Most students face various time demands, including weekly quizzes, exams, homework and extracurriculars. While every student manages differently, it is wrong to assume that being able to perfectly balance all of these responsibilities is a requirement for high-achieving students. Everyone possesses unique abilities and develops skills in differing ways and time frames. Students should be granted flexibility in their coursework in the form of more testing leniency and alternatives: Teachers can foster academic success by adapting to students’ individual strengths.
In certain cases, pushing students through rigid deadlines and expectations can motivate them to improve their academic performance. However, it’s crucial to consider students’ varying learning styles and personalities. When course policies are molded specifically around students, it creates a comfortable environment where all students feel motivated and are genuinely interested in learning.

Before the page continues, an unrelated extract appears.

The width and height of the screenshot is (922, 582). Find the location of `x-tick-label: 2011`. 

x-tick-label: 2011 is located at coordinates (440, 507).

Courses that don’t accommodate different learning paces can harm students by increasing stress and decreasing academic performance. This dynamic was seen in a study that measured New Orleans high school students’ stress levels in 2018. Before taking the SAT, which includes long periods of testing with short breaks in between, researchers measured students’ levels of cortisol, a stress-induced hormone. The results showed that students with high cortisol patterns, and therefore more stress, experienced an 80-point drop in SAT scores.
While stress can be self-induced, it is also promoted by course inflexibility and restrictive policies. In the same study, inherently strict testing environments resulted in a decrease in student performance, since test-taking abilities vary among students. A study conducted in 2020 by researchers in the Department of Psychiatry at the University of Gondar found that 54.7% of high school students experience test anxiety. Measuring a student’s grasp of the material based on one test is unfair, since students can experience anxiety, struggle to focus in high- stakes environments or face burnout during extended test-taking periods.
To combat this issue, courses can adopt more lenient testing procedures. Allowing students to utilize their learning materials during tests could help them feel motivated to pay attention and take thorough notes.
Students can also be tested in several ways, such as through group projects or presentations. In 2014, Eva Chiriac, a researcher at the NIH, concluded in a study that 97% of surveyed students preferred and felt more comfortable in a group-work setting compared to a restrictive testing one. Group projects and presentations can reduce pressure and cultivate an environment of active learning that’s motivated by genuine interest rather than fear of failure. Test retakes are another way of increasing coursework flexibility: Students are encouraged to truly understand the material and learn from their mistakes instead of disengaging from content due to low scores. Course policies should adapt to students’ differences rather than work against them to foster a community that benefits all learners.